Italian and Spanish Renaissance Art and Architecture

The Italian Renaissance: Rome as the New Art Capital

The death of Lorenzo “the Magnificent” in 1492 marked the end of Florence’s reign as the Italian Renaissance art capital, giving way to Rome. It’s the time of the great geniuses: Michelangelo, Raphael, and Leonardo da Vinci. The Eternal City experienced a Golden Age of the arts under the glorious pontificates of Julius II and Leo X.

Julius II was a great patron of the arts. He initiated the construction of St. Peter’s Basilica, commissioned the decoration of the Sistine Chapel and the Stanze, and promoted archaeological excavations, buying the statues that were discovered. According to Vasari, copies of these works allowed 16th-century sculptors to surpass those of the Quattrocento. Leo X sponsored further findings. Numerous buried galleries were found in Nero’s Domus Aurea, whose corridors became known as “caves” and whose paintings as “grotesque”.

Leonardo da Vinci’s *The Last Supper*

The Last Supper represents the last meeting of Christ with his apostles before his death. The work utilizes linear perspective, optimally enlarging the wall with a depiction of the Last Supper. The position of the apostles, behind the table and grouped in threes, is innovative. Until then, Judas was typically placed alone and in front of the other diners.

Leonardo was not interested in the fresco technique, as it required speed, and he was very meticulous. Leonardo was a scientist who brought a spirit of research to painting. His main contribution was the technique of *sfumato*, or blurring, which involves shading the figures and diluting them through chiaroscuro in space. He died in France, at one of Francis I’s castles.

Spanish Renaissance Architecture: Three Stages

Sixteenth-century Spanish architecture is structured in three stages: Plateresque, Romanist, and Purist. The Plateresque is a term coined from the similarity between the decoration of buildings in the first half of the 16th century and the work of goldsmiths. An example is the facade of the University of Salamanca.

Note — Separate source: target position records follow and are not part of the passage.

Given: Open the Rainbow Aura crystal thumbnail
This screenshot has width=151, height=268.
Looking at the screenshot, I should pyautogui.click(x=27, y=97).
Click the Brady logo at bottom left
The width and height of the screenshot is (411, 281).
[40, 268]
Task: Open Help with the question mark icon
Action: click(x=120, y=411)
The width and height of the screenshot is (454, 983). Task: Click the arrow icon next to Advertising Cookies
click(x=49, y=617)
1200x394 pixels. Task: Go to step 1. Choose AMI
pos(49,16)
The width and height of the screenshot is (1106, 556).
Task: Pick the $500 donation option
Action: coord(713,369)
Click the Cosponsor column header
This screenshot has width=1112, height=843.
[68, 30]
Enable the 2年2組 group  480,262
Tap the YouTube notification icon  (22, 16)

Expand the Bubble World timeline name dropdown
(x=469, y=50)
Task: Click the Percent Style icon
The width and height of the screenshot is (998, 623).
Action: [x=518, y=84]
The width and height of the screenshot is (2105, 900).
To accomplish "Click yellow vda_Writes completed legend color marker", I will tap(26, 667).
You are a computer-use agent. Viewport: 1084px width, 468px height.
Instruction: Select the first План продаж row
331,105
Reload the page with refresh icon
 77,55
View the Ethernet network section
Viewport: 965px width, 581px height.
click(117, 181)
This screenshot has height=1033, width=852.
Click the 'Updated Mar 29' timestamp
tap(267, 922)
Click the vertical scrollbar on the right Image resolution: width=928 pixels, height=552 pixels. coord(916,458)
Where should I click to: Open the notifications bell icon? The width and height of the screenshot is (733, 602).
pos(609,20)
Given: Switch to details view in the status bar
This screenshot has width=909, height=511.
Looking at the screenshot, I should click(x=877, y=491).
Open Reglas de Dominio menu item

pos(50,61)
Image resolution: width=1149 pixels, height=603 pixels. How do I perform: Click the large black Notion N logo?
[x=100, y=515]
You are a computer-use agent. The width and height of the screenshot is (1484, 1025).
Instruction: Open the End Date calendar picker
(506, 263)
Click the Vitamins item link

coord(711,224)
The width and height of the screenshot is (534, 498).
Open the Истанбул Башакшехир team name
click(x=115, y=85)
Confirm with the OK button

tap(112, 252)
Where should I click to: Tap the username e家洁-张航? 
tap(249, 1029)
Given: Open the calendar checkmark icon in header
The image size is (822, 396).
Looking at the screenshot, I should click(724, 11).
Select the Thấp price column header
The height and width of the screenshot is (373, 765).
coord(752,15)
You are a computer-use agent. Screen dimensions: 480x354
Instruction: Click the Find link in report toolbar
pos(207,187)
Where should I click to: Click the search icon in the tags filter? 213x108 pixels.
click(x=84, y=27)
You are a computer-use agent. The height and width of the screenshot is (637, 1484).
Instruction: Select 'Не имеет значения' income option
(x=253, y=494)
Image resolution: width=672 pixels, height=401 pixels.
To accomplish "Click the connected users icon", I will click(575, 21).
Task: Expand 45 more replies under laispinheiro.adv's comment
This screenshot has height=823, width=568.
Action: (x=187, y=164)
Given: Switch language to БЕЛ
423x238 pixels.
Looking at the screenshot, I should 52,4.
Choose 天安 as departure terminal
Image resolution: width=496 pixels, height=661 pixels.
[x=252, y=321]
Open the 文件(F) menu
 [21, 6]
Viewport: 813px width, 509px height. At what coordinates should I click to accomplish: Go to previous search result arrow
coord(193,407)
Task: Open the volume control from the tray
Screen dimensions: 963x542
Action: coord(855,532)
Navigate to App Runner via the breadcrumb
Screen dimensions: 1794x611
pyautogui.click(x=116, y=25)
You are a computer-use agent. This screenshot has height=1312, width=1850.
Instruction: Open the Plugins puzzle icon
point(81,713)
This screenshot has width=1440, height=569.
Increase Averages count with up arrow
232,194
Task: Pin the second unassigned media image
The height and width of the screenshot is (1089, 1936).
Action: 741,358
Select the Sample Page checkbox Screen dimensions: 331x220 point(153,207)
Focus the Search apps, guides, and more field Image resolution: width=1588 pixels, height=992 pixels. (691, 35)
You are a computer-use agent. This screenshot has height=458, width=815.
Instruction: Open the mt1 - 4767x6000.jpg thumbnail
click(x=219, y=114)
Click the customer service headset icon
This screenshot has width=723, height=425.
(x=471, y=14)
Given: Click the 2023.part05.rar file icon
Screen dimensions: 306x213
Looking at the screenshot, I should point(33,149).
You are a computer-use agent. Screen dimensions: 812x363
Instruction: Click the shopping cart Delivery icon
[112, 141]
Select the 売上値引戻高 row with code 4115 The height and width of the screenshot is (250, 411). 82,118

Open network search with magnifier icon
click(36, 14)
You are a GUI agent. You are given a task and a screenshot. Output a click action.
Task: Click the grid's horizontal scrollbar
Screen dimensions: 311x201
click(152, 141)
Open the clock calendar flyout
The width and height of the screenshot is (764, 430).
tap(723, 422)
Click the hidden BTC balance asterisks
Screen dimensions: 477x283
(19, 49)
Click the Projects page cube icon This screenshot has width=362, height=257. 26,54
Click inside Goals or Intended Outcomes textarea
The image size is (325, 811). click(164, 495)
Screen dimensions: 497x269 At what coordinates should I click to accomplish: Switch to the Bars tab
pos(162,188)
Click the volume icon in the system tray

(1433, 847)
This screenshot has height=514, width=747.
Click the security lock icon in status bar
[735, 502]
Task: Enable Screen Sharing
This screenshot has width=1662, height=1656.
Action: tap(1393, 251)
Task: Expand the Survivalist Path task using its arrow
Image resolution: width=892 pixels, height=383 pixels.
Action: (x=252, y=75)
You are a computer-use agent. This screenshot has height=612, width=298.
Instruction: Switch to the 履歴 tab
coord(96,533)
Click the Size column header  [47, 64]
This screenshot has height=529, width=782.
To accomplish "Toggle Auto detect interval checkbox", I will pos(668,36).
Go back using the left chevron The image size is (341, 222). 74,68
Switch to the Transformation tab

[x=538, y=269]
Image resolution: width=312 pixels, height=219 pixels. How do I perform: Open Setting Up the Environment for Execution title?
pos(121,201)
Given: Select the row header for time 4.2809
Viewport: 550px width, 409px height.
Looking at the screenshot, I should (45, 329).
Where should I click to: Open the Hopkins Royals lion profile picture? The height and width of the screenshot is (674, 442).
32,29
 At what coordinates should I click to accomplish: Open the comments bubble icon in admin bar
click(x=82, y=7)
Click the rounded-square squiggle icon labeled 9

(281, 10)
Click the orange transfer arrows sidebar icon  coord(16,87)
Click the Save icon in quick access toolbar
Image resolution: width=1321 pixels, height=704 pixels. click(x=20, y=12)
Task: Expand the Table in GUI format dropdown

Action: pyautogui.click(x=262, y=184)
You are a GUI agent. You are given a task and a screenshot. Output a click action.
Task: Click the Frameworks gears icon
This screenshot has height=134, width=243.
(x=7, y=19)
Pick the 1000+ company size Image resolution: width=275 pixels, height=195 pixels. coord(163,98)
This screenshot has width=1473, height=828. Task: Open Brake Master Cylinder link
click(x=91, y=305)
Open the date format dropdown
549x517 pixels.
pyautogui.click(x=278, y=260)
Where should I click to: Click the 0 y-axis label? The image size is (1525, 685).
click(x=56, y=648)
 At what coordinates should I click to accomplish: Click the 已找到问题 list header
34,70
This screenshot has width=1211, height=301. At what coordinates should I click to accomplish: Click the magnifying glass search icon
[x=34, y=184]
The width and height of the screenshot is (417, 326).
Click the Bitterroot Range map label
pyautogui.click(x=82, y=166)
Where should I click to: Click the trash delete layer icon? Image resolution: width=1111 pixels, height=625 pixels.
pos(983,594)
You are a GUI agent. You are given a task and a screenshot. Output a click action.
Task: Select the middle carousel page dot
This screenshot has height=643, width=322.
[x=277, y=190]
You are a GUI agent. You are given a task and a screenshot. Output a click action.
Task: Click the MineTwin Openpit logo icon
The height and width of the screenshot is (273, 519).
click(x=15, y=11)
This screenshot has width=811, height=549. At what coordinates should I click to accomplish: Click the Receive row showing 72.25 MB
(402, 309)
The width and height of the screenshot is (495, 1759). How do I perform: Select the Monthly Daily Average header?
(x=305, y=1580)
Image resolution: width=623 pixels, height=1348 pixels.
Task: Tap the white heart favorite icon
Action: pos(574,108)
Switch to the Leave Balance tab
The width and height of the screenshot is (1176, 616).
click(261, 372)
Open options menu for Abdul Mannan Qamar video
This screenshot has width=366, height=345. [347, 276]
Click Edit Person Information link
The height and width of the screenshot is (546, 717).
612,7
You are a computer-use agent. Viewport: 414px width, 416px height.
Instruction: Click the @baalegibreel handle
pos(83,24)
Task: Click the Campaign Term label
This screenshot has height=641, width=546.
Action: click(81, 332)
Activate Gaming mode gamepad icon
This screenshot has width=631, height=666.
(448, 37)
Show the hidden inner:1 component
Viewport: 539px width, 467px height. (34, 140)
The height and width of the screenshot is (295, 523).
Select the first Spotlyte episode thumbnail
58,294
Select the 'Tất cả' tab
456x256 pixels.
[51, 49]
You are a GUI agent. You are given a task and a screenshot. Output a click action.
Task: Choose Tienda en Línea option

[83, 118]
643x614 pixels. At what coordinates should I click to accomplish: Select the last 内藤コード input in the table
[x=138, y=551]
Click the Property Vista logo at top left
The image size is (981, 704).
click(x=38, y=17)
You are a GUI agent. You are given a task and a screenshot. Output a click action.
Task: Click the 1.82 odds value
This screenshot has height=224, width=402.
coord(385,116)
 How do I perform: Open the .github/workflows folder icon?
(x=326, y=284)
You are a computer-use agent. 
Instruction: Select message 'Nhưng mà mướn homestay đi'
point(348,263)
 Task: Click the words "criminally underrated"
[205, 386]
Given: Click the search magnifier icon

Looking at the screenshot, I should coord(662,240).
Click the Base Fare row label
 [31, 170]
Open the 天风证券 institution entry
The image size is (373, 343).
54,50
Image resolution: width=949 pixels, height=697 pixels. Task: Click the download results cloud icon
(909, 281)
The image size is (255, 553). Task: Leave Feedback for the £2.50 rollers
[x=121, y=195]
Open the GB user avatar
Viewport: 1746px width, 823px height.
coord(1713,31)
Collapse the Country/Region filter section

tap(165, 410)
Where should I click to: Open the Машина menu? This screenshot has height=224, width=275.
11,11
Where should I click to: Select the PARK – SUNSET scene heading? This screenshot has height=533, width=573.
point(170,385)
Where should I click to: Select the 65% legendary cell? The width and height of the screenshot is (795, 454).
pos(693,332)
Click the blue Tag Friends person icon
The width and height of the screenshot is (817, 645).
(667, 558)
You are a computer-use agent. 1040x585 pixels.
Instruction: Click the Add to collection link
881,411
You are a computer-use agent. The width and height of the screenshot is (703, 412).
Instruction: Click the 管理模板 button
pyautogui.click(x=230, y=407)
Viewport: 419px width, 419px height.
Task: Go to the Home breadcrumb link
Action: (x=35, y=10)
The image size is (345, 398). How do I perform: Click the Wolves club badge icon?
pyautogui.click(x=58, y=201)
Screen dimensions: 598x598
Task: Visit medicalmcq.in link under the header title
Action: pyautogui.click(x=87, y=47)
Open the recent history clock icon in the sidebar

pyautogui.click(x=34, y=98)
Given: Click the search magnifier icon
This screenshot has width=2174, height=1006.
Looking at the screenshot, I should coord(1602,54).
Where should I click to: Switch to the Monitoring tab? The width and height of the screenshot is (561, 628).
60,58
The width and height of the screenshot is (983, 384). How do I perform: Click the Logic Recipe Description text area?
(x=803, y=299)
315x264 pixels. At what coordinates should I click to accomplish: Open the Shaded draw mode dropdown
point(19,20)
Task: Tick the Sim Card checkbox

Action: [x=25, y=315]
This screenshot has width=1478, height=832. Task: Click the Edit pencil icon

Romanism involved the assimilation of classical proportions and the Christianization of the grotesque. Purism resulted from the strict transplantation of Bramante’s designs to Spain. An example is the Palace of Charles V in Granada.

Donato Bramante and the Tempietto

Donato Bramante began his career in Urbino, where he acquired knowledge of architectural perspective. In Milan, he developed ideas for centrally planned buildings. He reworked these ideas in Rome, studying the ruins. His first important work in the Eternal City was for the Spanish court: the Tempietto.

El Escorial: Monastery of San Lorenzo el Real

El Escorial, the Monastery of San Lorenzo el Real, was built in the 16th century. Started by Juan Bautista de Toledo and continued by Juan de Herrera, it was commissioned by Philip II. The monument is harmonious, based on the mathematical combination of geometric shapes, articulated by pilasters, friezes, and cornices of the Tuscan order.

The building was conceived as a modern reconstruction of the Temple of Jerusalem, intended to serve as a palace, convent, and cemetery.

Raphael’s *The School of Athens*

Commissioned by Pope Julius II, The School of Athens is an allegory representing the triumph of ancient philosophy. It illustrates the Temple of Science, with Plato and Aristotle pointing to heaven and earth, respectively.

Raphael: A Master of Harmony

Raphael possessed an understandable, serene, and harmonious artistic language. The painter’s physical attractiveness, his friendly nature, and the grace of his art, combined with the fervent devotion his works inspired and the happy circumstance of his birth and death at age 37 on Good Friday, made him a demigod in the eyes of his contemporaries.